The Ford Puma has been a hit in Europe since its launch a few years ago, and that success has continued through 2023 thus far. In fact, the small crossover was among the top 25 best-selling models in that region in the first half of the year, and followed that up by remaining on the same list in the months of July and August. Now, the Ford Puma has extended that streak by once again cracking the top 10 list of the best-selling new vehicles in Europe in September, too.
Last month, the Ford Puma moved up from 12th place to seventh with 18,063 sales, which was a 23 percent increase year-over-year. That ranks the Puma behind only the Tesla Model Y (29,309 sales), Peugeot 208 (22,188), Renault Clio (20,088), Volkswagen Golf (19,441), Dacia Sandero (19,265), and Fiat/Abarth 500 (18,271) on this latest list, as well as ahead of Opel/Vauxhall Corsa (16,977), Volkswagen T-Roc (16,935), Nissan Qashqai (16,404), Citroen C3 (16,295), Kia Sportage (14,608), Peugeot 2008 (14,236), Skoda Octavia (13,923), Volkswagen Polo (13,659), Hyundai Tucson (13,655), Toyota Yaris Cross (13,575), Volkswagen Tiguan (13,470), Ford Kuga (12,564), Toyota Yaris (12,184), Toyota Corolla (12,110), Renault Captur (12,072), MG ZS (11,862), Mini Hatch (10,959), and Volvo XC40 (10,944).
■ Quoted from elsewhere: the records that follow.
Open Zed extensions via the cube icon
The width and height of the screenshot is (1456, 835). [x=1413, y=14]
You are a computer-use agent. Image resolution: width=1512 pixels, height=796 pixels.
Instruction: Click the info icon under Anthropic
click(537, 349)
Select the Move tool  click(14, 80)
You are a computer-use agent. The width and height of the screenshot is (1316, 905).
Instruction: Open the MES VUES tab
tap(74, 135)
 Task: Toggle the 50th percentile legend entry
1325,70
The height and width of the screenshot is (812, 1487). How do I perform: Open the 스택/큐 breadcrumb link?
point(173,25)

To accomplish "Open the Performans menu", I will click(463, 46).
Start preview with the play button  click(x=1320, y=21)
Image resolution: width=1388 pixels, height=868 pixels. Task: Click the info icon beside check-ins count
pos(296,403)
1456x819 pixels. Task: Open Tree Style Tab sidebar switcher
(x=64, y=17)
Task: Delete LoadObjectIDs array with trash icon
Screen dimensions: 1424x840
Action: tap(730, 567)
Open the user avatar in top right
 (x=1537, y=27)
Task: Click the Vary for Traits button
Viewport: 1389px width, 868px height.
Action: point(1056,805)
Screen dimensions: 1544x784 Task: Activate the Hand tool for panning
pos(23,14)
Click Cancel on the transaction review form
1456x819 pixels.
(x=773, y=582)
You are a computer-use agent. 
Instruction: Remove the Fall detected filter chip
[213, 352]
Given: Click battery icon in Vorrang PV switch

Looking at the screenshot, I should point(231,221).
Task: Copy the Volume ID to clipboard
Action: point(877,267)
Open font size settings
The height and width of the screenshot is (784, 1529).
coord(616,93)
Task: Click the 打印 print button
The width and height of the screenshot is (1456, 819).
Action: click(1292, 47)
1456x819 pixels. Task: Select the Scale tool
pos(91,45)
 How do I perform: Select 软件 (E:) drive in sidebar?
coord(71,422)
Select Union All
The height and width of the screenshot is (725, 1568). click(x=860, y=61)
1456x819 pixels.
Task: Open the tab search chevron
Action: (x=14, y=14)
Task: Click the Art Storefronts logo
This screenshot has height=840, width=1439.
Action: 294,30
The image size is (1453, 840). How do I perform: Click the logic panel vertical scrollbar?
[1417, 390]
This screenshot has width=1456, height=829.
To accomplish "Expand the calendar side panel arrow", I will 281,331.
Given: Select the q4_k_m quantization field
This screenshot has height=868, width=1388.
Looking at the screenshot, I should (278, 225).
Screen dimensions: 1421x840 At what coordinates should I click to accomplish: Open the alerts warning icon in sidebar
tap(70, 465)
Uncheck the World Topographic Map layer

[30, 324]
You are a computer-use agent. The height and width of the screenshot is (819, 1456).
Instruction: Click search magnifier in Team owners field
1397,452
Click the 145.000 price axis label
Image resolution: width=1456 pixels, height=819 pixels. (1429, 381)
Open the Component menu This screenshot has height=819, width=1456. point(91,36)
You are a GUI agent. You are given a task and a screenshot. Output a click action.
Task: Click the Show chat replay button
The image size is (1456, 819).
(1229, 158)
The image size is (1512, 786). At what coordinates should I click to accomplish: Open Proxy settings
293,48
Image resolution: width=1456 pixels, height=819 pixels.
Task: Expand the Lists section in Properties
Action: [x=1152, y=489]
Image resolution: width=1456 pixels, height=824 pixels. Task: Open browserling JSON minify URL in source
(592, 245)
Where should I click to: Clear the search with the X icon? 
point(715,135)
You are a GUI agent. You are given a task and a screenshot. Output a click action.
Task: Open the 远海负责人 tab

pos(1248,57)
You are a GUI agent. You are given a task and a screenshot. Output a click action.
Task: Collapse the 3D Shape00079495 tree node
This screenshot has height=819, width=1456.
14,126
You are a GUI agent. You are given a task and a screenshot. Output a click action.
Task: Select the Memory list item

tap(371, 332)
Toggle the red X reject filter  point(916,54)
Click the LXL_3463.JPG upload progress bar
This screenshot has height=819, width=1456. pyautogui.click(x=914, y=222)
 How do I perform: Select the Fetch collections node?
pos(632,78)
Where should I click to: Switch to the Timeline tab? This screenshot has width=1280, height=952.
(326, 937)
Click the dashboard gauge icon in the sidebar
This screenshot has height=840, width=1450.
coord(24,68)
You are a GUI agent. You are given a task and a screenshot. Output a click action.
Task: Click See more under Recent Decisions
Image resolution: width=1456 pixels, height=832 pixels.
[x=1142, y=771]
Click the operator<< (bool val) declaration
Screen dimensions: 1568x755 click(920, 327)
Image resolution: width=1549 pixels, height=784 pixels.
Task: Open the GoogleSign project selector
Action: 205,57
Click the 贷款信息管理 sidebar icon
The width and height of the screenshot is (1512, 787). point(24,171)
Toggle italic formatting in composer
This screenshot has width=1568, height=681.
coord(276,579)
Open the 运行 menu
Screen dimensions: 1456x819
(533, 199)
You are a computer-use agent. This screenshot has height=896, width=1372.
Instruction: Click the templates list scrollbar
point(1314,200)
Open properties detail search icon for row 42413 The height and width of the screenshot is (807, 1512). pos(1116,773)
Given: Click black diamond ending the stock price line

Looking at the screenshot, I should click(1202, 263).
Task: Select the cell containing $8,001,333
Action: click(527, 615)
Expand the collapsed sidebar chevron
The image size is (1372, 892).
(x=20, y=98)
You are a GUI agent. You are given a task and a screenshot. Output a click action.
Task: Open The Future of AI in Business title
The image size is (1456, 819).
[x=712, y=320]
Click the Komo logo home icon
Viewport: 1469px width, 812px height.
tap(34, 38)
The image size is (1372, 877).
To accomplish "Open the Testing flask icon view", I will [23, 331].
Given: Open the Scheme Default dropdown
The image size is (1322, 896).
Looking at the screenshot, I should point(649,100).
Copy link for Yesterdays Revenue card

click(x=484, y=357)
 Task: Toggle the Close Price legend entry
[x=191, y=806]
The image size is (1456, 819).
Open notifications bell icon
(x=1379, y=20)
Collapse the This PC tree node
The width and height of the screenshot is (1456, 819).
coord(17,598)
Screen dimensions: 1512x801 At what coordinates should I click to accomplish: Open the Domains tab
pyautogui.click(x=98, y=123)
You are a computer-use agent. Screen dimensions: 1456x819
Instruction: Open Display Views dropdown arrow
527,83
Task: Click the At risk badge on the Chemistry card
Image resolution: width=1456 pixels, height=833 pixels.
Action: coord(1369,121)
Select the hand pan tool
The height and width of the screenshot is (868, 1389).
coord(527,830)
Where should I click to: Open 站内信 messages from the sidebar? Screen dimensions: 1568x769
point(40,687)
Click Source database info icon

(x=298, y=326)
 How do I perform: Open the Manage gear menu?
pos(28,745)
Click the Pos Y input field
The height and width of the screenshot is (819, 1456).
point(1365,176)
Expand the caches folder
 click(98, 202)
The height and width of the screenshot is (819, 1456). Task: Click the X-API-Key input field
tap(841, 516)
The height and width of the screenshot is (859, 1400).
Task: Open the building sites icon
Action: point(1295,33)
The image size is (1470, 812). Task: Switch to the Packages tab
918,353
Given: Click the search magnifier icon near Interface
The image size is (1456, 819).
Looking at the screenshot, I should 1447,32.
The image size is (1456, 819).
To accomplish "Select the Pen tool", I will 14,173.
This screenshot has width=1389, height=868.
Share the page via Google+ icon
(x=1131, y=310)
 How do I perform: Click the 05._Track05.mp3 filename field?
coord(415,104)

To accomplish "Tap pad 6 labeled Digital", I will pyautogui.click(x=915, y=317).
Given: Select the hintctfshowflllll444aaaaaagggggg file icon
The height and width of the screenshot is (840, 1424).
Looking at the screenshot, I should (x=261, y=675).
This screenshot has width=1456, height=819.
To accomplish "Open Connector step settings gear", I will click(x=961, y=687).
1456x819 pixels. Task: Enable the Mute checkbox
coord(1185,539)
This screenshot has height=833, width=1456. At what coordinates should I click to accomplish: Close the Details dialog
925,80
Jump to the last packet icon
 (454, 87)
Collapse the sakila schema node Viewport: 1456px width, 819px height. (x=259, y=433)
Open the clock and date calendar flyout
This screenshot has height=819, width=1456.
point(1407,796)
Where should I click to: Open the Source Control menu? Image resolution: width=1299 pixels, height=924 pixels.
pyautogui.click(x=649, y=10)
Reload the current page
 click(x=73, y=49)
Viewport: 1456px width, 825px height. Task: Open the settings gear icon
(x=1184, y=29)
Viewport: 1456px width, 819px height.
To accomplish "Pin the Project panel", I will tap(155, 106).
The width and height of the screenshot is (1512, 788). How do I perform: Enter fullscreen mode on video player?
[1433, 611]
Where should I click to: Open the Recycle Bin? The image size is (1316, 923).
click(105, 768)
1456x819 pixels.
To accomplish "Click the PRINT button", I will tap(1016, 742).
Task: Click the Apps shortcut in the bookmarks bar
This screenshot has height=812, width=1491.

Things didn’t go quite as well for the overall market in Europe last month, as new vehicle registrations increased by 10 percent to 1,155,648 units in September, which was the slowest rate of growth recorded this year so far. As one might imagine, much of this stems from rising inflation and soaring interest rates, as is the case in other parts of the globe, too.
“Despite financial pressures such as rising inflation and interest rates, alongside geopolitical uncertainty, the European car market has seen consistent growth over the course of this year,” said Felipe Munoz, Global Analyst at JATO Dynamics. “While EVs have been a key driver of this growth, it is unlikely that this will be sustained for much longer, considering truly affordable ICE alternatives now remain a rarity in the market.”